Doch nicht nur die Verstrickungen von Altnazis leugnete Karl-Eckhard Hahn: Auch damalige Neonazis in Hann. Münden waren für ihn kein Thema: So schrieb er in der rechten Zeitschrift »Phönix«, deren Redakteur er war, dass »die Vergangenheitsbewältigungsprofis« dringend eine »Nazi-Szene« benötigten, damit so »von der gängigen Auffassung abweichende historische Meinung zum Dritten Reich unter Strafe gestellt« werden könnten. Dahinter liegt der kaum verhüllte neurechte Wunsch, ein deutsches Nationalbewusstsein auf den „Trümmern der KZ-Gedenkstätten“ zu errichten.
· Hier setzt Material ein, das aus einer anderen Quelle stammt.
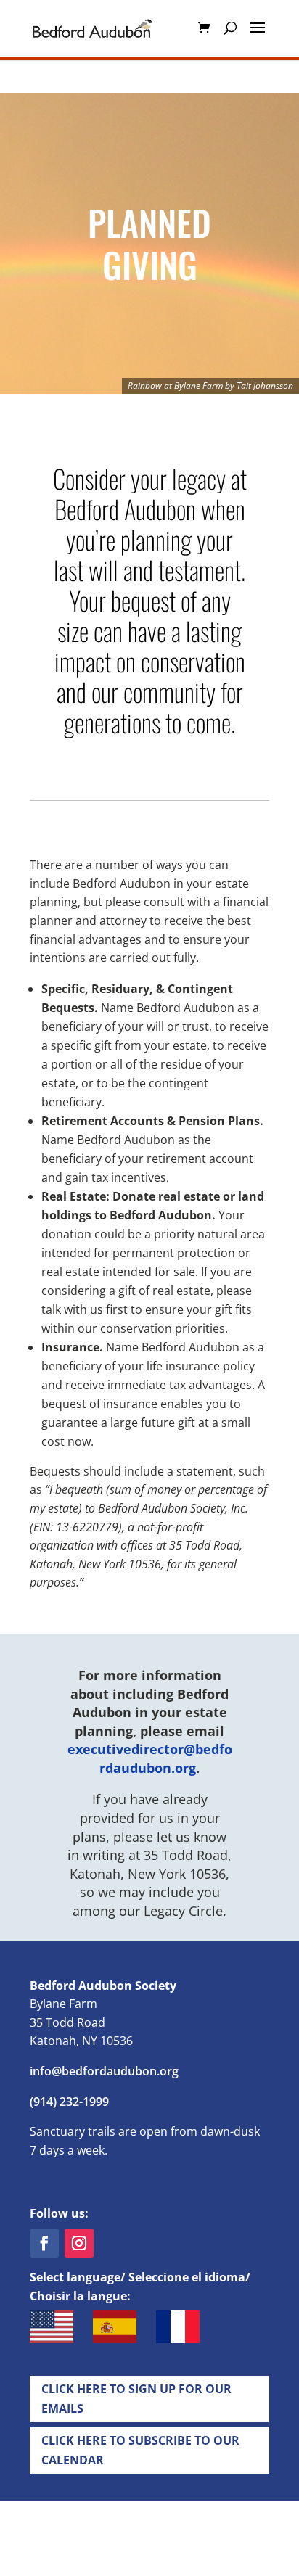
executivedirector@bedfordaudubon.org (149, 1758)
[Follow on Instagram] (79, 2243)
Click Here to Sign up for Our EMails (136, 2398)
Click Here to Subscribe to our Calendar (140, 2450)
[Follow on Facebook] (44, 2243)
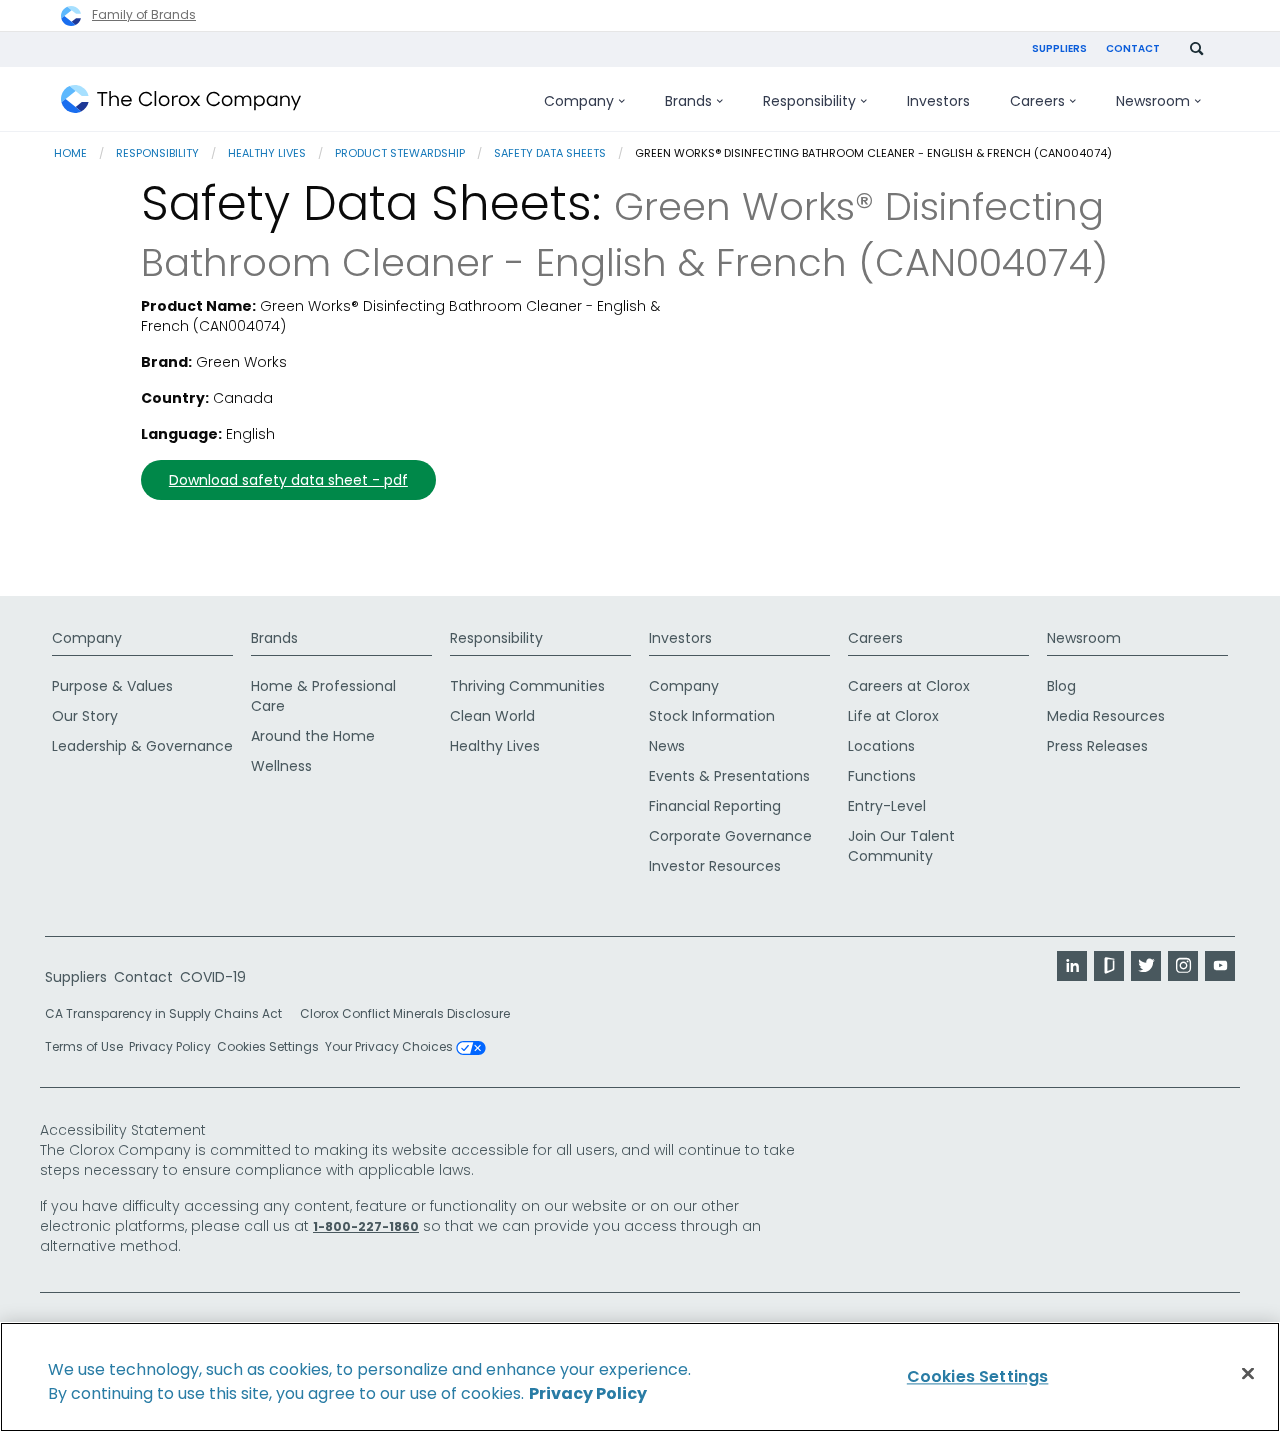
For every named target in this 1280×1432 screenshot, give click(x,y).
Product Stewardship (400, 153)
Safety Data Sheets (550, 153)
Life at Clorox (893, 716)
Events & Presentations (729, 776)
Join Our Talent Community (901, 846)
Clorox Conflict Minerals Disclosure (405, 1013)
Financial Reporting (715, 806)
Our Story (85, 716)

Dementsprechend forderte Hahn für die rechten Lehrer: »Solidarität mit den Opfern solcher Kampagnen ist das Gebot der Stunde.« Dass es in Hann. Münden in den späten 1970er Jahren eine militante Neonazi-Szene gab, haben Antifaschist*innen hinlänglich belegt (s. @derrechterand Nr. 138). Die Szene wurde unter anderem durch den Leiter des Jugendbundes »Zugvogel« und Lehrer des Grotefend-Gymnasiums, Heiner Luthardt, aufgebaut. Dieser hatte Kontakte zum »Bund Heimattreuer Deutscher Jugend« (BHJ). Der Lehrer versorgte nicht nur die »Gruppenführer« seiner Jugendgruppe mit geschichtsrevisionistischer Literatur, sondern auch seine Schüler*innen.

Karl-Eckhard Hahns Behauptung, er habe sich von seiner extrem rechten Jugend distanziert, wird unter diesem Eindruck nicht glaubwürdiger. Mit Heiner Luthardt war Hahn noch lange organisiert. Beide waren Mitglied der „Deutschen Hochschulgilde«, die Luthardt erst 2010 verließ, da die Göttinger Gliederung den damaligen Multi-Funktionär und späteren Aussteiger Andreas Molau aus der Gilde ausgeschlossen hatte. Eine inhaltliche Distanzierung Hahns von Luthardt und den anderen rechten Lehrern ist nicht bekannt.